> [TASK DIRECTIONS]
Would you transcribe the data word for word?

> [MATERIAL PROVIDED]
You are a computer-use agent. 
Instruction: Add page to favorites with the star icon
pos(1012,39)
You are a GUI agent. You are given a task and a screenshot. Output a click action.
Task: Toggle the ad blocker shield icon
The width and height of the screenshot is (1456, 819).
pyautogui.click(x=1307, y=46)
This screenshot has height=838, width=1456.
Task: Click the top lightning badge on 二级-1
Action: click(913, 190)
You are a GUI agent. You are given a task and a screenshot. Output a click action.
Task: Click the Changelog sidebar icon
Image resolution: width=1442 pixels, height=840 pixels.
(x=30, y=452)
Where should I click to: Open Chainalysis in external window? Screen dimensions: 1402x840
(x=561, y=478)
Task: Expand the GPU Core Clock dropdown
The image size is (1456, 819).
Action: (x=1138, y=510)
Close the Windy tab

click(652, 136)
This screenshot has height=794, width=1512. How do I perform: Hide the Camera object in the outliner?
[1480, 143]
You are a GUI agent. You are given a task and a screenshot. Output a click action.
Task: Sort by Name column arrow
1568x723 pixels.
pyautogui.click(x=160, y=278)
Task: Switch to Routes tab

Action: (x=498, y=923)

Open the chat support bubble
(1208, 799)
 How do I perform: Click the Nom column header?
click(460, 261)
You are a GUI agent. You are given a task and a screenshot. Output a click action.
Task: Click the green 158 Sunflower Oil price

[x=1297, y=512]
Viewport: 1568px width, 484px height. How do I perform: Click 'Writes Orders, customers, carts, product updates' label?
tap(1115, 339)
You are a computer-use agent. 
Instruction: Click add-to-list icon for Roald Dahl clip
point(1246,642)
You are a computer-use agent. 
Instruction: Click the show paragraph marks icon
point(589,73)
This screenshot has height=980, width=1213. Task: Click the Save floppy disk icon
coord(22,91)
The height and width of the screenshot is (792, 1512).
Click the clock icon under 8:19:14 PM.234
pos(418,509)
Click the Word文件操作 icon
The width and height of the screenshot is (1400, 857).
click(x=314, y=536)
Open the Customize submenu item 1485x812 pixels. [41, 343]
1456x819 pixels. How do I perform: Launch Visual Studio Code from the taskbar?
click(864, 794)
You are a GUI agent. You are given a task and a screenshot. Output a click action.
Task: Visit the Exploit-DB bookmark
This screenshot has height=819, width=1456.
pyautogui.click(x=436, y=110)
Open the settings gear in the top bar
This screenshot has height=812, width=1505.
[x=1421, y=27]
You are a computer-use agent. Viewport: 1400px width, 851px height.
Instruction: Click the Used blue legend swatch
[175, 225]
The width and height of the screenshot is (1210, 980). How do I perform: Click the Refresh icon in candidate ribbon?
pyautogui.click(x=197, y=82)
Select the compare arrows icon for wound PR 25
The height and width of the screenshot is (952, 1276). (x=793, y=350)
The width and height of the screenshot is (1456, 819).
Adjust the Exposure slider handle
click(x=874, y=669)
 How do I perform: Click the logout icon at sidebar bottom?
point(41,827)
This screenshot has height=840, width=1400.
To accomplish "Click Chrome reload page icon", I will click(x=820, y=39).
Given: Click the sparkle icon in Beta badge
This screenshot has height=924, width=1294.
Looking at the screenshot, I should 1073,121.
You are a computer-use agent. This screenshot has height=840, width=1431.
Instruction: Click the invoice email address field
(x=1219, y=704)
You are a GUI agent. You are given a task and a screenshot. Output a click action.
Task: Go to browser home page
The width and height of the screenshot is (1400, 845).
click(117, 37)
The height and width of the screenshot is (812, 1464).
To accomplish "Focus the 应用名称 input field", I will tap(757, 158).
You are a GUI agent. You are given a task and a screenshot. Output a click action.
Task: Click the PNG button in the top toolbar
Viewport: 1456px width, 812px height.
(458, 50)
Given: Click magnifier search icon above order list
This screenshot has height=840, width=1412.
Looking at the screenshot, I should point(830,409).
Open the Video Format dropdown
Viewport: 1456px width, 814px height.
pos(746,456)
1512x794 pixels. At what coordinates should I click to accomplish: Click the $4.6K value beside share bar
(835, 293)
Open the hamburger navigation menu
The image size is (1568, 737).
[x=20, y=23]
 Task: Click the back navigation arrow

> [SOLUTION BELOW]
You are a computer-use agent. 
Instruction: Add page to favorites with the star icon
pos(1012,39)
You are a GUI agent. You are given a task and a screenshot. Output a click action.
Task: Toggle the ad blocker shield icon
The width and height of the screenshot is (1456, 819).
pyautogui.click(x=1307, y=46)
This screenshot has height=838, width=1456.
Task: Click the top lightning badge on 二级-1
Action: click(913, 190)
You are a GUI agent. You are given a task and a screenshot. Output a click action.
Task: Click the Changelog sidebar icon
Image resolution: width=1442 pixels, height=840 pixels.
(x=30, y=452)
Where should I click to: Open Chainalysis in external window? Screen dimensions: 1402x840
(x=561, y=478)
Task: Expand the GPU Core Clock dropdown
The image size is (1456, 819).
Action: (x=1138, y=510)
Close the Windy tab

click(652, 136)
This screenshot has height=794, width=1512. How do I perform: Hide the Camera object in the outliner?
[1480, 143]
You are a GUI agent. You are given a task and a screenshot. Output a click action.
Task: Sort by Name column arrow
1568x723 pixels.
pyautogui.click(x=160, y=278)
Task: Switch to Routes tab

Action: (x=498, y=923)

Open the chat support bubble
(1208, 799)
 How do I perform: Click the Nom column header?
click(460, 261)
You are a GUI agent. You are given a task and a screenshot. Output a click action.
Task: Click the green 158 Sunflower Oil price

[x=1297, y=512]
Viewport: 1568px width, 484px height. How do I perform: Click 'Writes Orders, customers, carts, product updates' label?
tap(1115, 339)
You are a computer-use agent. 
Instruction: Click add-to-list icon for Roald Dahl clip
point(1246,642)
You are a computer-use agent. 
Instruction: Click the show paragraph marks icon
point(589,73)
This screenshot has height=980, width=1213. Task: Click the Save floppy disk icon
coord(22,91)
The height and width of the screenshot is (792, 1512).
Click the clock icon under 8:19:14 PM.234
pos(418,509)
Click the Word文件操作 icon
The width and height of the screenshot is (1400, 857).
click(x=314, y=536)
Open the Customize submenu item 1485x812 pixels. [41, 343]
1456x819 pixels. How do I perform: Launch Visual Studio Code from the taskbar?
click(864, 794)
You are a GUI agent. You are given a task and a screenshot. Output a click action.
Task: Visit the Exploit-DB bookmark
This screenshot has height=819, width=1456.
pyautogui.click(x=436, y=110)
Open the settings gear in the top bar
This screenshot has height=812, width=1505.
[x=1421, y=27]
You are a computer-use agent. Viewport: 1400px width, 851px height.
Instruction: Click the Used blue legend swatch
[175, 225]
The width and height of the screenshot is (1210, 980). How do I perform: Click the Refresh icon in candidate ribbon?
pyautogui.click(x=197, y=82)
Select the compare arrows icon for wound PR 25
The height and width of the screenshot is (952, 1276). (x=793, y=350)
The width and height of the screenshot is (1456, 819).
Adjust the Exposure slider handle
click(x=874, y=669)
 How do I perform: Click the logout icon at sidebar bottom?
point(41,827)
This screenshot has height=840, width=1400.
To accomplish "Click Chrome reload page icon", I will click(x=820, y=39).
Given: Click the sparkle icon in Beta badge
This screenshot has height=924, width=1294.
Looking at the screenshot, I should 1073,121.
You are a computer-use agent. This screenshot has height=840, width=1431.
Instruction: Click the invoice email address field
(x=1219, y=704)
You are a GUI agent. You are given a task and a screenshot. Output a click action.
Task: Go to browser home page
The width and height of the screenshot is (1400, 845).
click(117, 37)
The height and width of the screenshot is (812, 1464).
To accomplish "Focus the 应用名称 input field", I will tap(757, 158).
You are a GUI agent. You are given a task and a screenshot. Output a click action.
Task: Click the PNG button in the top toolbar
Viewport: 1456px width, 812px height.
(458, 50)
Given: Click magnifier search icon above order list
This screenshot has height=840, width=1412.
Looking at the screenshot, I should point(830,409).
Open the Video Format dropdown
Viewport: 1456px width, 814px height.
pos(746,456)
1512x794 pixels. At what coordinates should I click to accomplish: Click the $4.6K value beside share bar
(835, 293)
Open the hamburger navigation menu
The image size is (1568, 737).
[x=20, y=23]
 Task: Click the back navigation arrow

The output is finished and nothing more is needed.